* [DATA SHOWN]
┄┄┄┄┄┄

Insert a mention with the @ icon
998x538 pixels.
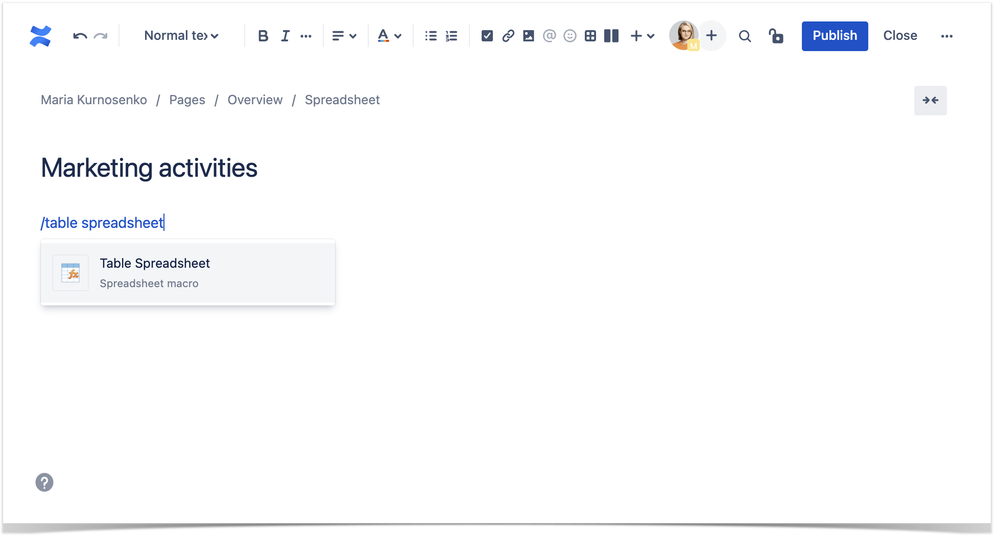click(x=549, y=36)
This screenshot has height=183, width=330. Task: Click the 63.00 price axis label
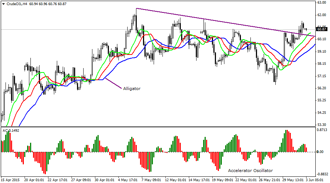pyautogui.click(x=322, y=3)
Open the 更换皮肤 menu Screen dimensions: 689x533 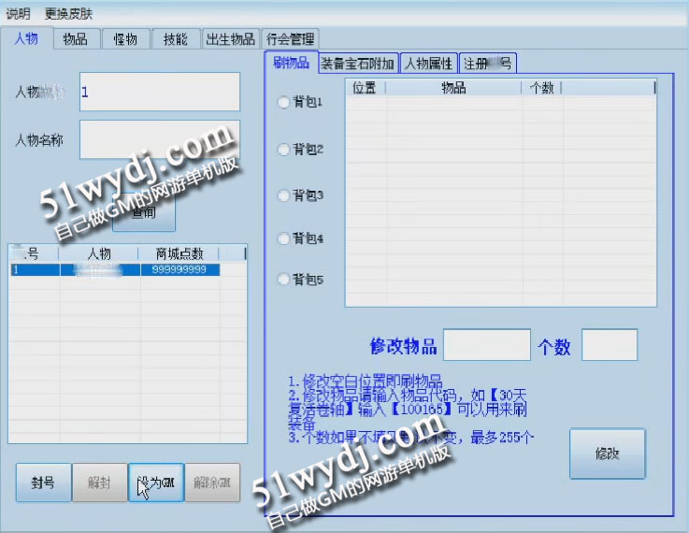pos(68,14)
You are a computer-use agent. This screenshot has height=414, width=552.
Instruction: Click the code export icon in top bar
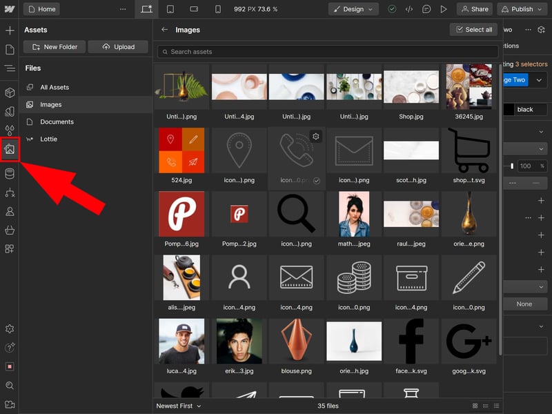pos(409,9)
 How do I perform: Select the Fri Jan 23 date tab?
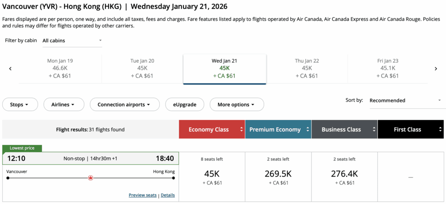[388, 68]
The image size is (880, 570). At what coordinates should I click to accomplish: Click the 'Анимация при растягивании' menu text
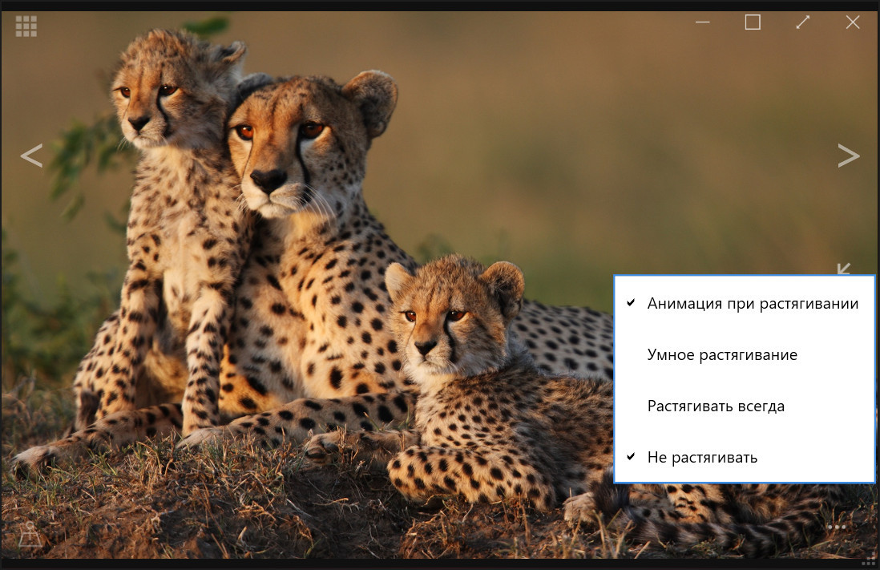pyautogui.click(x=753, y=304)
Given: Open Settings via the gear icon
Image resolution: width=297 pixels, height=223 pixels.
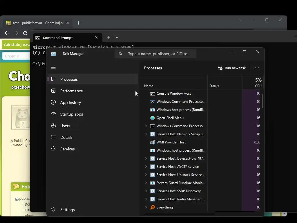Looking at the screenshot, I should click(53, 210).
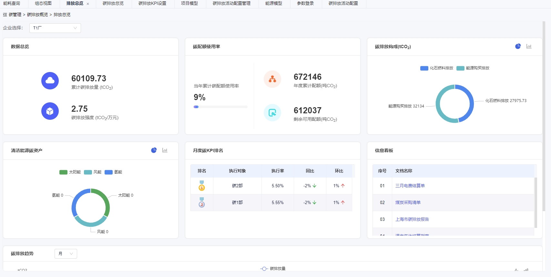Expand the 月 period dropdown for 碳排放趋势

coord(66,254)
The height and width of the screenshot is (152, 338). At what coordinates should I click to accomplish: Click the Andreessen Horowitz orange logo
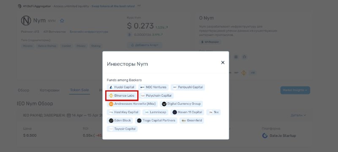[111, 104]
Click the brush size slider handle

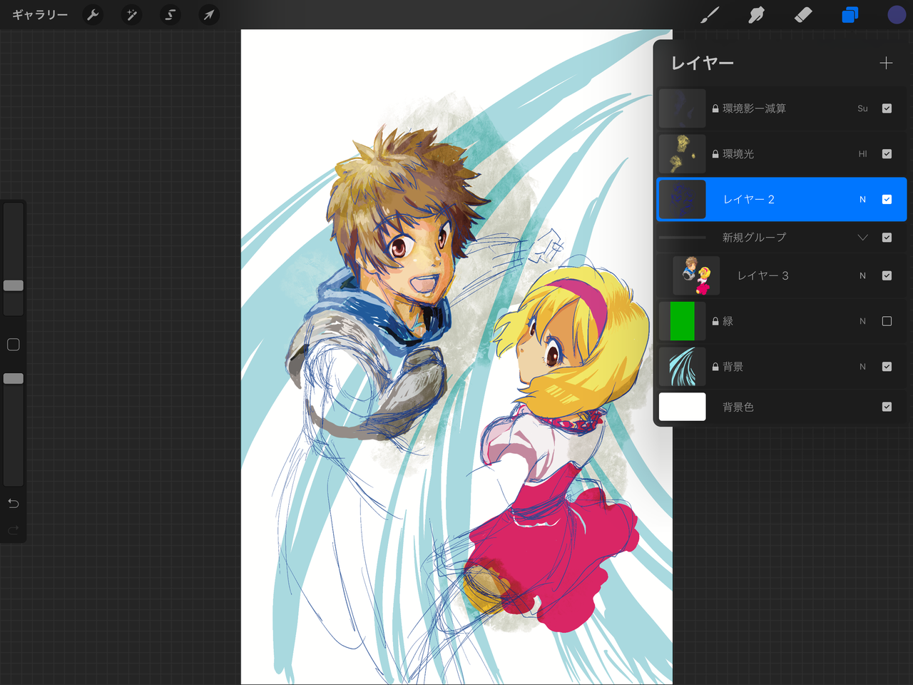point(14,285)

┄┄┄┄┄┄

* [WHAT THIS TASK INVOLVES] Begin at the line containing "Given: Open Settings via the gear icon" and stop at the last line of the data. Repeat only those lines, exactly, and leave out the pictures.

* [RESULT]
Given: Open Settings via the gear icon
Image resolution: width=297 pixels, height=223 pixels.
Looking at the screenshot, I should click(53, 210).
Expand the 月 period dropdown for 碳排放趋势

coord(66,254)
The height and width of the screenshot is (152, 338). At what coordinates should I click to accomplish: Click the Andreessen Horowitz orange logo
[111, 104]
Click the brush size slider handle

point(14,285)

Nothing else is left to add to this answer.